* Your objective
Render each line of the listing as a string in a JSON list, one string per line, leaving out blank lines.

----- Dataset records -----

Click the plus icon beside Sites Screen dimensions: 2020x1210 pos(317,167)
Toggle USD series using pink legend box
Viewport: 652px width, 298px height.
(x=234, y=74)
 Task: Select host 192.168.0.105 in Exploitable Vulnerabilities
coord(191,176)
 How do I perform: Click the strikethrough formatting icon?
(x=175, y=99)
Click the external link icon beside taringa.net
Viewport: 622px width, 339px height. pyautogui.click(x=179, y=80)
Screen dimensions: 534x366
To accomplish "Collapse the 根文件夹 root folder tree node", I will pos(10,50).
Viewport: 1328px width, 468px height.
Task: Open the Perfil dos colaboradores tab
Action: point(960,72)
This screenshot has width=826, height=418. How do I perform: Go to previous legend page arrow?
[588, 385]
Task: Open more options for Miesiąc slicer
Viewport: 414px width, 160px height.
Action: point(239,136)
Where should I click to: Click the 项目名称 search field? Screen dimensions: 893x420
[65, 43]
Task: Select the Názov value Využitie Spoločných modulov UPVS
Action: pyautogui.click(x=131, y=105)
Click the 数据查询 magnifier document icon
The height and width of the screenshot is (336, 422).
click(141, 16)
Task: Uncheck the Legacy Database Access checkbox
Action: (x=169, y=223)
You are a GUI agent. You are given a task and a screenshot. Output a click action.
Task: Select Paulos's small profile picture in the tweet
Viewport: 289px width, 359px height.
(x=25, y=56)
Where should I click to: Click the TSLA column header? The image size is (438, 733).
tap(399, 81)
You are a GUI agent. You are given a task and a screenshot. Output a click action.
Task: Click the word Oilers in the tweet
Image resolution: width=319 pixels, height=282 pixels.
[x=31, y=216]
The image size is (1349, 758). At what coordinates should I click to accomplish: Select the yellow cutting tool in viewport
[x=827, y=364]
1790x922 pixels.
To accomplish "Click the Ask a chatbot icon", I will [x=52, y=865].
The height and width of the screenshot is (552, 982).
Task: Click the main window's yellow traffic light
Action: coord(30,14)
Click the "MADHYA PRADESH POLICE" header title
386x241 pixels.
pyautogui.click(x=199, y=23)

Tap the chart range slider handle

-----

* Task output
[
  "Click the plus icon beside Sites Screen dimensions: 2020x1210 pos(317,167)",
  "Toggle USD series using pink legend box",
  "Viewport: 652px width, 298px height.",
  "(x=234, y=74)",
  " Task: Select host 192.168.0.105 in Exploitable Vulnerabilities",
  "coord(191,176)",
  " How do I perform: Click the strikethrough formatting icon?",
  "(x=175, y=99)",
  "Click the external link icon beside taringa.net",
  "Viewport: 622px width, 339px height. pyautogui.click(x=179, y=80)",
  "Screen dimensions: 534x366",
  "To accomplish \"Collapse the 根文件夹 root folder tree node\", I will pos(10,50).",
  "Viewport: 1328px width, 468px height.",
  "Task: Open the Perfil dos colaboradores tab",
  "Action: point(960,72)",
  "This screenshot has width=826, height=418. How do I perform: Go to previous legend page arrow?",
  "[588, 385]",
  "Task: Open more options for Miesiąc slicer",
  "Viewport: 414px width, 160px height.",
  "Action: point(239,136)",
  "Where should I click to: Click the 项目名称 search field? Screen dimensions: 893x420",
  "[65, 43]",
  "Task: Select the Názov value Využitie Spoločných modulov UPVS",
  "Action: pyautogui.click(x=131, y=105)",
  "Click the 数据查询 magnifier document icon",
  "The height and width of the screenshot is (336, 422).",
  "click(141, 16)",
  "Task: Uncheck the Legacy Database Access checkbox",
  "Action: (x=169, y=223)",
  "You are a GUI agent. You are given a task and a screenshot. Output a click action.",
  "Task: Select Paulos's small profile picture in the tweet",
  "Viewport: 289px width, 359px height.",
  "(x=25, y=56)",
  "Where should I click to: Click the TSLA column header? The image size is (438, 733).",
  "tap(399, 81)",
  "You are a GUI agent. You are given a task and a screenshot. Output a click action.",
  "Task: Click the word Oilers in the tweet",
  "Image resolution: width=319 pixels, height=282 pixels.",
  "[x=31, y=216]",
  "The image size is (1349, 758). At what coordinates should I click to accomplish: Select the yellow cutting tool in viewport",
  "[x=827, y=364]",
  "1790x922 pixels.",
  "To accomplish \"Click the Ask a chatbot icon\", I will [x=52, y=865].",
  "The height and width of the screenshot is (552, 982).",
  "Task: Click the main window's yellow traffic light",
  "Action: coord(30,14)",
  "Click the \"MADHYA PRADESH POLICE\" header title",
  "386x241 pixels.",
  "pyautogui.click(x=199, y=23)",
  "Tap the chart range slider handle"
]